Often, the modeled phenomenon is rare, e.g., on average, 0.8% of all payments are considered as fraudulent in France. In this case, it is said the problem has a strong class imbalance.
Hence, when evaluating how the model generalizes with the hold- out or cross validation method, some partitions of the training and test set will have different proportions (%) of data points per class.
To reduce the influence of differences due to the sampling and the class imbalance, various approaches exist. Below, we mention three approaches: stratified sampling, under sampling, and over sampling.

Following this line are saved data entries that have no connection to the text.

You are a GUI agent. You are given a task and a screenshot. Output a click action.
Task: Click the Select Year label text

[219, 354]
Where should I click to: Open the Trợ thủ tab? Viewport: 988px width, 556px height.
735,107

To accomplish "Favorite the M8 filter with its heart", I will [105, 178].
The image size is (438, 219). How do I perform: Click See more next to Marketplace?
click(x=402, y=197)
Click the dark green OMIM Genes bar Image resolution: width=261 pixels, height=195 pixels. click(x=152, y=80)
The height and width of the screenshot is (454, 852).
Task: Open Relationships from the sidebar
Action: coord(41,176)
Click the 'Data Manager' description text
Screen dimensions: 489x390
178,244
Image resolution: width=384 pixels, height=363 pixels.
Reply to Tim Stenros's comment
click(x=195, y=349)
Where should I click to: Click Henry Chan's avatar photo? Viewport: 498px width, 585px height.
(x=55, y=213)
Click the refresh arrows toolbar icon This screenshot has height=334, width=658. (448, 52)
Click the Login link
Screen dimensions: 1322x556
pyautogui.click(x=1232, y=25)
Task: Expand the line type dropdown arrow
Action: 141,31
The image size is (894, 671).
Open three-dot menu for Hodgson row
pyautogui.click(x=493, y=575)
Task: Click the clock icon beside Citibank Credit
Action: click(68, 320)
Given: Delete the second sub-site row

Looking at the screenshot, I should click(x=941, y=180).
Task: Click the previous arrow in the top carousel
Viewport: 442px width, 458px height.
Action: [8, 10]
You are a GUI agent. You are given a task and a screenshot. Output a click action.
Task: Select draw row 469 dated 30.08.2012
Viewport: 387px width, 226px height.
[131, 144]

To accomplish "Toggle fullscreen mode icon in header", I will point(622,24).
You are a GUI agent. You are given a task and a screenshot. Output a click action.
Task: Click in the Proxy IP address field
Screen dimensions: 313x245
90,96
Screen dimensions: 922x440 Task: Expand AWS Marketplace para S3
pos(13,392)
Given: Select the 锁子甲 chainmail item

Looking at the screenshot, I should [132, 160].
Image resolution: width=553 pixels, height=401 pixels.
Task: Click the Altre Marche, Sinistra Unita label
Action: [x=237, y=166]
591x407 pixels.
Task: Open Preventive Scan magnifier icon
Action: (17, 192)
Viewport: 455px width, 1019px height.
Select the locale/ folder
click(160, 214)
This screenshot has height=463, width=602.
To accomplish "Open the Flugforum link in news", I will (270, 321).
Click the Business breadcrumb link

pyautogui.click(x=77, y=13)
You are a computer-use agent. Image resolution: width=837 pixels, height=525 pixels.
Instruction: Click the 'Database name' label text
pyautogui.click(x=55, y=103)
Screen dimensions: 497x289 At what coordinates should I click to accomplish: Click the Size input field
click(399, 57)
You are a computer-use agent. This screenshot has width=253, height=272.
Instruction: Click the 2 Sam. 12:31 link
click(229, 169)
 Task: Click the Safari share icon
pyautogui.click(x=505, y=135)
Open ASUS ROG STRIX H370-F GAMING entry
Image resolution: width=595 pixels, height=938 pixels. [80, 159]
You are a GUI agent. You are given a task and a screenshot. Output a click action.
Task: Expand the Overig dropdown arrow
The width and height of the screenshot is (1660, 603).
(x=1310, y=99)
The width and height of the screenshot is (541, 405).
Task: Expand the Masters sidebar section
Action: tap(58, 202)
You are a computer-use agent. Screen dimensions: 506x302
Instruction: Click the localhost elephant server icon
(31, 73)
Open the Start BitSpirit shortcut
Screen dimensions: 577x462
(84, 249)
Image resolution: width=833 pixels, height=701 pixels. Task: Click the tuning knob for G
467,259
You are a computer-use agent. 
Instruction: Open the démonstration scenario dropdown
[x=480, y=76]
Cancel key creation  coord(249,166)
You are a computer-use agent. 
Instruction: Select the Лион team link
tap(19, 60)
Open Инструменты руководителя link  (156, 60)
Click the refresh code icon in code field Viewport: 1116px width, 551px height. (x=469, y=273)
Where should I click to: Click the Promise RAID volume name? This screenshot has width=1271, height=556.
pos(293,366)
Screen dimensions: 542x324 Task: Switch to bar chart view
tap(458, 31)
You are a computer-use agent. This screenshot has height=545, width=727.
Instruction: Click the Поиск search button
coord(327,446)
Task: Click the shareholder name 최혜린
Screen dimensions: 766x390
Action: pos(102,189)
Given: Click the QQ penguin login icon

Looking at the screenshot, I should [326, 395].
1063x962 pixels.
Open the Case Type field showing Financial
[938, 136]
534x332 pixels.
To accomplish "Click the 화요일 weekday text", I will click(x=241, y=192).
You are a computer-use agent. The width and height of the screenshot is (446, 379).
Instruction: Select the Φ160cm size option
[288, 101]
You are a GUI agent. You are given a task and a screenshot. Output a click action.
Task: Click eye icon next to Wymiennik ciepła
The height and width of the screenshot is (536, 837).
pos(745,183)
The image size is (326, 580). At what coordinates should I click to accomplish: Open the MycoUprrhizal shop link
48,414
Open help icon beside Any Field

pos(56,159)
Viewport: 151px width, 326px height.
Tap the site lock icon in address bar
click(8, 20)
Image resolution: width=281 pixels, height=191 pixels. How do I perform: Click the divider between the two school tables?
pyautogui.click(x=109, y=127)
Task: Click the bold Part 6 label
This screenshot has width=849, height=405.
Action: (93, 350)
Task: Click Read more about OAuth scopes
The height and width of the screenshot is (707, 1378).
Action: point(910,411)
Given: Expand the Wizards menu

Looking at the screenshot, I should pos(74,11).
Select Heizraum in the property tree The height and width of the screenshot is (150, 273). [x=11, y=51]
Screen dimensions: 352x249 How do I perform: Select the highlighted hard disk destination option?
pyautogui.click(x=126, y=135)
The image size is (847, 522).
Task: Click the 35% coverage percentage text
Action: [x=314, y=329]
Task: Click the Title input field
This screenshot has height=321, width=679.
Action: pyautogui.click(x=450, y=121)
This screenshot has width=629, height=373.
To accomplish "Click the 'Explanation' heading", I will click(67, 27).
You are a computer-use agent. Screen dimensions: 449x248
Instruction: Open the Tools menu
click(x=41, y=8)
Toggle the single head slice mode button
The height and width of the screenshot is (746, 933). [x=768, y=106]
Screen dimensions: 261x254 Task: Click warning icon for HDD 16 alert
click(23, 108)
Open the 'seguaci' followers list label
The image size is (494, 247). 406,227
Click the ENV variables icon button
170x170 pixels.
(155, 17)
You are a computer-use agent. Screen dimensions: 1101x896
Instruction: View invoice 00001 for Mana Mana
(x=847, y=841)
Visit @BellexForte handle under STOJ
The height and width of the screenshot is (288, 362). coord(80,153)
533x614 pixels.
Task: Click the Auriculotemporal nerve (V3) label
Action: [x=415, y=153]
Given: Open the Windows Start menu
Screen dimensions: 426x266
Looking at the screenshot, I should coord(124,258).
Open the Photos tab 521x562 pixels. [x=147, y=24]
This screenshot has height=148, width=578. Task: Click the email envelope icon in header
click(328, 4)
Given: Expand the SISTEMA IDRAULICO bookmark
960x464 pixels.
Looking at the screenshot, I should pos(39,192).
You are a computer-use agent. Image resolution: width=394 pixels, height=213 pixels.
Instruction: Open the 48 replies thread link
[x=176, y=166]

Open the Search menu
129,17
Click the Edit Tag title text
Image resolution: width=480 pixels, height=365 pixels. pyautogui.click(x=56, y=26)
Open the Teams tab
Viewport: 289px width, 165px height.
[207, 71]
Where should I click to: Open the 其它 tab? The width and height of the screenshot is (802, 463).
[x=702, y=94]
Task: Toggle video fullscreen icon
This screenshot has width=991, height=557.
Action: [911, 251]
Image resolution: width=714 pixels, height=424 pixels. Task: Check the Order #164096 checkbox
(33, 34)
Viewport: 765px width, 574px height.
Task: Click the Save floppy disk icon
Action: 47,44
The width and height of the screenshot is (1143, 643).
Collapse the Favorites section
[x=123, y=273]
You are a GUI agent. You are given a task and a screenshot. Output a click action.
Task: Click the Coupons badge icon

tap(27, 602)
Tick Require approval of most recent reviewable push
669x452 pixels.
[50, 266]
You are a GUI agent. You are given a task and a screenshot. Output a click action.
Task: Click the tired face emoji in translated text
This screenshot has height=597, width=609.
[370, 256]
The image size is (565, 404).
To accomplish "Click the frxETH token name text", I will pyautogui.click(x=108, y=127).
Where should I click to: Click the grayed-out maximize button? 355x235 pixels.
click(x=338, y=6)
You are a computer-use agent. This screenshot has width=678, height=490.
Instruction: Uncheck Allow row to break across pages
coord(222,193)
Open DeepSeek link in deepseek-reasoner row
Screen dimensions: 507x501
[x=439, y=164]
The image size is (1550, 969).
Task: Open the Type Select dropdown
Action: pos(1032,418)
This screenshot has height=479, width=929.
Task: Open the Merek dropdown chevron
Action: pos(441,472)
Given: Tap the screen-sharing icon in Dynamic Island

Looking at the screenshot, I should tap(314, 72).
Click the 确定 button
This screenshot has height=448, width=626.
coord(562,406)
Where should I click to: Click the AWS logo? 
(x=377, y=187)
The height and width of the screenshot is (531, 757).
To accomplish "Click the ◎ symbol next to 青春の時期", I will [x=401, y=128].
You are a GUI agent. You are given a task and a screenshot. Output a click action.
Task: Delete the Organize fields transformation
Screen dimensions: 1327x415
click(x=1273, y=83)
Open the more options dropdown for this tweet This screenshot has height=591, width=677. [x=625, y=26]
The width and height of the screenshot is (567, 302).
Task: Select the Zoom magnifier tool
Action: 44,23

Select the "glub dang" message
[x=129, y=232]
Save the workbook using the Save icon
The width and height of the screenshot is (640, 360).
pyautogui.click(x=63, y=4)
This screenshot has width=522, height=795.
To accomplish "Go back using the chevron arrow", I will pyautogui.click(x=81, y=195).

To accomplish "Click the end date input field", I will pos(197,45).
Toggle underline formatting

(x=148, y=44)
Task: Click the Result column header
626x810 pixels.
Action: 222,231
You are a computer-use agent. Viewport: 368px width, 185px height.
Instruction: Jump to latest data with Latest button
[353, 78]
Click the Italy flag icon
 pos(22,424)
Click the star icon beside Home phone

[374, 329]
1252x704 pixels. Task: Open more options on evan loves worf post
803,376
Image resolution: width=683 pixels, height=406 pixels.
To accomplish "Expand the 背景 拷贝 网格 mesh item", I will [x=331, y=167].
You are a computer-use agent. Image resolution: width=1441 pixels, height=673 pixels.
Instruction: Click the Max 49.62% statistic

|Stratified sampling||One approach is to partition the holdout and cross-validation so each class is represented with stable proportions in each training/test-set split. This is called stratified sampling. The benefit of this approach is that the variation due to the differing class proportion in each partition is minimized.|
|Under sampling||Another approach is to reduce the total size of the learning problem by undersampling the most prevalent class. However, in that case the class priors, i.e., the probability of each class, are changed. Therefore, to have predicted values on the same scale as that of the analyzed population, it is necessary to adjust the final estimates of the model trained on the subpopulation.|
|Over sampling||Finally, the counterpart of undersampling is called oversampling. In that case, data points are selected that can potentially be picked more than one time; these sampling methods are called with replacement. One instance is bootstrapping. Its main use is to estimate the sampling distribution of almost any (performance) statistics, which is necessary to estimate the confidence interval.|